Open-Source-Chandigarh / sadakAI

Personalized Roadmaps for Your Software Development Journey
GNU General Public License v3.0
3 stars 8 forks source link

Improve data caching for local-llm #16

Closed bakayu closed 3 weeks ago

bakayu commented 1 month ago

solved by #19 Currently it takes a lot of time to start the model, implement caching to improve loading speed. ps: please create a PR on the local-llm branch and not the main branch.

hriteshMaikap commented 1 month ago

Hey! I am interested to work on this! I downloaded the phi 1.5 model from settup.ipynb, did run sample queries as well (executed python main.py), a few questions.
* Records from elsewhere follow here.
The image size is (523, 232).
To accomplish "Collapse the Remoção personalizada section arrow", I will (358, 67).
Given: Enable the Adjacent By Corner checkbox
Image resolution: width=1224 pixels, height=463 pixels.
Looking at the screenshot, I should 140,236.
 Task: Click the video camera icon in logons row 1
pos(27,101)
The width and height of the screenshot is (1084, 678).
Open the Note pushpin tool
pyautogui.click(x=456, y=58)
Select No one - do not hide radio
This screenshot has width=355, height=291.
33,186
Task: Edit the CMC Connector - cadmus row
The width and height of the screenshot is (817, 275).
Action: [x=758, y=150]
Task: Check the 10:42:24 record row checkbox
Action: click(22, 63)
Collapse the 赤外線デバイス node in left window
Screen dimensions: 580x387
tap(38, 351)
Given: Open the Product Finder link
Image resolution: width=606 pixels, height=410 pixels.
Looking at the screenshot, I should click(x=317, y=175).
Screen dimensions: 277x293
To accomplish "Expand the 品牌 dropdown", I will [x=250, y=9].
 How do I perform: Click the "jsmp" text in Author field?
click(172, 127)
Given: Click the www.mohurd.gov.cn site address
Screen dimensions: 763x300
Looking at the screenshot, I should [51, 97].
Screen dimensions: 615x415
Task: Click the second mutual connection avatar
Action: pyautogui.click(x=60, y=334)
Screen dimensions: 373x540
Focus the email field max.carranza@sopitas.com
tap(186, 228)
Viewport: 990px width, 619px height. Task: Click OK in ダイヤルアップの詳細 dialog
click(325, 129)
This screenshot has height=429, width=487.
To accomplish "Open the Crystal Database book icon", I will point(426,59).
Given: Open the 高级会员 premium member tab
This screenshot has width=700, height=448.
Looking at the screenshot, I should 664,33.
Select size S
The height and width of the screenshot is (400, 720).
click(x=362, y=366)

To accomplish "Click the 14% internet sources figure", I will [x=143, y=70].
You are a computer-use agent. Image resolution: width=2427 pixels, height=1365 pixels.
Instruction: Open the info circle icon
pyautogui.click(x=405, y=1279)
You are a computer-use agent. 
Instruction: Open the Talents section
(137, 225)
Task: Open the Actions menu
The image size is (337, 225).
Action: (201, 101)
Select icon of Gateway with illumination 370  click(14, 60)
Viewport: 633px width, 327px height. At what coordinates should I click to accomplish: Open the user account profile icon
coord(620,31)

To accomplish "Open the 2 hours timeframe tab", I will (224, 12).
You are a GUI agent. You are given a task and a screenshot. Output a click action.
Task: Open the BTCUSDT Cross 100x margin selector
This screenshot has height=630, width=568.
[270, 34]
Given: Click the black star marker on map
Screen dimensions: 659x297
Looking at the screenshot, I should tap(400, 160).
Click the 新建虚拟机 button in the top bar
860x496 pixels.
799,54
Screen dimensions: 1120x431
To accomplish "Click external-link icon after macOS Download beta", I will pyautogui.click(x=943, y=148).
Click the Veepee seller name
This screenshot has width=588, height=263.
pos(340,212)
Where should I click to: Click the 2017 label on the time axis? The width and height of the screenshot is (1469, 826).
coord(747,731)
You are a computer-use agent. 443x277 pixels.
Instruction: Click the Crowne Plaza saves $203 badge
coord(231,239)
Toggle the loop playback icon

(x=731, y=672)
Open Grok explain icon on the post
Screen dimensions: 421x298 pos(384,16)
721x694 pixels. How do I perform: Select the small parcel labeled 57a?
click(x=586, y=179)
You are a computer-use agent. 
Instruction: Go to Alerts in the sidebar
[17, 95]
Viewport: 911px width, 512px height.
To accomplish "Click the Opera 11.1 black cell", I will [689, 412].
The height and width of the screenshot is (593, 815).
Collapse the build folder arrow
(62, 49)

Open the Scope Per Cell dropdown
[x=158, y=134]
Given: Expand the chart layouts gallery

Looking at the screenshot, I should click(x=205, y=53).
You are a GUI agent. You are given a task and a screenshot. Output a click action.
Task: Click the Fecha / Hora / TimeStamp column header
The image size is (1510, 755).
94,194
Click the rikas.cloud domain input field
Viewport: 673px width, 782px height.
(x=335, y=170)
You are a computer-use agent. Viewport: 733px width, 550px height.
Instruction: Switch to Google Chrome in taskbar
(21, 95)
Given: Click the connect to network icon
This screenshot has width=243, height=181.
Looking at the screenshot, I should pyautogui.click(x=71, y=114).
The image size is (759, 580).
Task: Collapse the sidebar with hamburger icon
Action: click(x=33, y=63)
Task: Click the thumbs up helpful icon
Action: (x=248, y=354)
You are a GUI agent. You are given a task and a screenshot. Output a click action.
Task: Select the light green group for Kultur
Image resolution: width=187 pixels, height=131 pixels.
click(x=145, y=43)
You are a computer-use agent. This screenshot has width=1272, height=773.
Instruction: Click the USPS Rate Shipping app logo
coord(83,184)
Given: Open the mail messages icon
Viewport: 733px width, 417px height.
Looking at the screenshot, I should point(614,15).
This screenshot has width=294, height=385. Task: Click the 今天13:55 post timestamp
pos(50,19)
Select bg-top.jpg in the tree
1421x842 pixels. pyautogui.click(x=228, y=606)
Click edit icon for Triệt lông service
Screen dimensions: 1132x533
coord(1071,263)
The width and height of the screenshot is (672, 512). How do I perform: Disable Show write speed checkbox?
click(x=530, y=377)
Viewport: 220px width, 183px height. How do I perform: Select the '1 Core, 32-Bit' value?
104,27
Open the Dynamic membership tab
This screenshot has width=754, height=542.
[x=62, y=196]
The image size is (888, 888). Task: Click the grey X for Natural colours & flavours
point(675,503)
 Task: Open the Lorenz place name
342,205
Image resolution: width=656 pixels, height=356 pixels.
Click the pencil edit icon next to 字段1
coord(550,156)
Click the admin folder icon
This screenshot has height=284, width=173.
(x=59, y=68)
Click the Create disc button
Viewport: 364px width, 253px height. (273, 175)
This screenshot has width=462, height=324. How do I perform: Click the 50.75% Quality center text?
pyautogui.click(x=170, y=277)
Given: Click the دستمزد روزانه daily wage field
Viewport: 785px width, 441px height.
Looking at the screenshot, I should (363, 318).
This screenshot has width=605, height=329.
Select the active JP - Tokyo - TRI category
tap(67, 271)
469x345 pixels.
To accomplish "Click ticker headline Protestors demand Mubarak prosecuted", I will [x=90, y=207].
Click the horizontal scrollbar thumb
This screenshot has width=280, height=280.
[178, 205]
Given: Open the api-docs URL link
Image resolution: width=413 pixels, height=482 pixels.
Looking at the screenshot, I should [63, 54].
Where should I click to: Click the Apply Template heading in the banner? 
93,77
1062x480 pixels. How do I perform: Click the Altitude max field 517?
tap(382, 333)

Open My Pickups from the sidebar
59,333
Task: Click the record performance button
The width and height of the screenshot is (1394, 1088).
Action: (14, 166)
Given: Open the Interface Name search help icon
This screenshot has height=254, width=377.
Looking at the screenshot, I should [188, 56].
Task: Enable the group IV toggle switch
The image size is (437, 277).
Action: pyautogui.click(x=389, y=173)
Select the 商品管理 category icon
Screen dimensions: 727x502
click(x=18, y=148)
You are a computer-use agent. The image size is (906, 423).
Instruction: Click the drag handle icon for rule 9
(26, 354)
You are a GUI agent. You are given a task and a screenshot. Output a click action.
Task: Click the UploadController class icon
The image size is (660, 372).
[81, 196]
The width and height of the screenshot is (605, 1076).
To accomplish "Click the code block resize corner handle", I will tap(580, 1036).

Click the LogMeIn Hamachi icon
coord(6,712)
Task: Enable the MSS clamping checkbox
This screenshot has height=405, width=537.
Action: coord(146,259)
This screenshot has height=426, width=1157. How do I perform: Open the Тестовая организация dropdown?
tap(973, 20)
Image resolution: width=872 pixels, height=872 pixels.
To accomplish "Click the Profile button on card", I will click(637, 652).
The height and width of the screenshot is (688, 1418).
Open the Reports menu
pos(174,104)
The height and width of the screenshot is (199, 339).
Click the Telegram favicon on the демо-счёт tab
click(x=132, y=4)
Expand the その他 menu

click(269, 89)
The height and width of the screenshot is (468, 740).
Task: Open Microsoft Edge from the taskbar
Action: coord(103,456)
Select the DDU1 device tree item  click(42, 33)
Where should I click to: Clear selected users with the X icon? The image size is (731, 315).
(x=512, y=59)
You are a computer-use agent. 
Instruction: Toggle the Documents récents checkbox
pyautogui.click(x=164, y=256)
  1. What kind of questions can it answer? I tried something from the train.json file and it did answer correctly. This will help me test a few queries.
  2. By caching what do you exactly imply? Where do you want to do this? I am assuming you want to implement caching in the main.py file itself, but then I guess the first query will always take time becuase are loading the LLM using litgpt. After that maybe caching can be implememted from second query onwards. Your elaboration can help me plan out my idea better! Looking forward to this contriubtion
bakayu commented 1 month ago
  1. What kind of questions can it answer? I tried something from the train.json file and it did answer correctly. This will help me test a few queries.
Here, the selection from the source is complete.